Key Implementation Considerations

Memory Management

Persistent memory is the feature that separates this architecture from typical chatbots. Developers have several options: a simple SQLite database on the persistent disk, a local ChromaDB or FAISS instance for vector-based semantic retrieval, or even a managed solution like Google Cloud Firestore for distributed state.

The choice depends on scale. For a personal assistant serving one user, a local SQLite database with a few hundred megabytes of vector embeddings is more than sufficient. For multi-user deployments, a managed database makes more sense.

Security and Secrets

Running an always-on agent means API keys, tokens, and credentials must be handled carefully. Google Cloud Secret Manager integrates natively with GCE and provides a secure way to store and rotate sensitive values. Telegram bot tokens, LLM API keys, and third-party service credentials should never be hardcoded.

Additionally, developers should restrict the Telegram bot to authorized user IDs only. A simple allowlist in the message handler prevents unauthorized users from interacting with the agent.

Cost Optimization

The beauty of this stack is its affordability. A preemptible or spot GCE instance can reduce compute costs by 60-91% compared to on-demand pricing. For agents that do not require GPU inference — those calling external LLM APIs like OpenAI, Anthropic, or Google's Gemini — even the smallest VM tier works well.

If running the Hermes model locally is preferred, a GCE instance with an NVIDIA T4 GPU (roughly $0.35/hour on-demand, or significantly less with committed use discounts) can handle inference for smaller quantized models.

Reliability

To ensure the agent survives crashes, developers should use systemd service units or process managers like supervisord to automatically restart the Python process. Google Cloud's instance uptime SLA of 99.99% for single-instance VMs provides a solid foundation, and startup scripts can re-initialize the agent if the VM itself is restarted.

Real-World Use Cases

This architecture is already powering a range of creative applications:

  • Personal productivity agents that track tasks, summarize emails, and send daily briefings via Telegram.
  • Research assistants that monitor arXiv for new papers matching specific keywords and deliver digests.
  • DevOps monitors that watch server health metrics and alert the user through Telegram with actionable suggestions.
  • Language learning companions that maintain long-running conversational contexts and adapt to the learner's progress over weeks.
  • Trading and market watchers that analyze price movements and notify users of significant events.

The Bigger Picture

This GCE-Hermes-Telegram stack represents a broader trend in the AI industry: the shift from centralized, platform-dependent AI experiences toward personal, self-hosted agents.
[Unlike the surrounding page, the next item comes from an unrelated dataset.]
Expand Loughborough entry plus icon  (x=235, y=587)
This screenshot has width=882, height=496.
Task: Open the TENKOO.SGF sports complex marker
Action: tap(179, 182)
As open-source models continue to close the gap with proprietary offerings, and as cloud infrastructure becomes ever more affordable, the barriers to building your own persistent AI assistant are dropping fast.

Google Cloud Platform's ecosystem makes this particularly seamless. GCE provides the compute, Persistent Disk provides the memory, Secret Manager provides the security, and Cloud Logging provides observability — all within a single console. Pair that with the Hermes framework's agentic capabilities and Telegram's ubiquitous reach, and you have a production-ready personal AI stack that costs less than a streaming subscription.

What Comes Next

The evolution of this architecture is already underway. Developers are experimenting with multi-agent systems where several Hermes-powered agents collaborate on a single GCE instance, each with specialized roles. Others are integrating voice input through Telegram's voice message API and speech-to-text models, creating a hands-free AI assistant experience.

As Google continues to expand GCP's AI-native services — including Vertex AI integration and TPU access — the ceiling for what a single persistent agent can accomplish will only rise. The always-on, never-forgetting AI assistant is no longer a distant vision. It is a weekend project.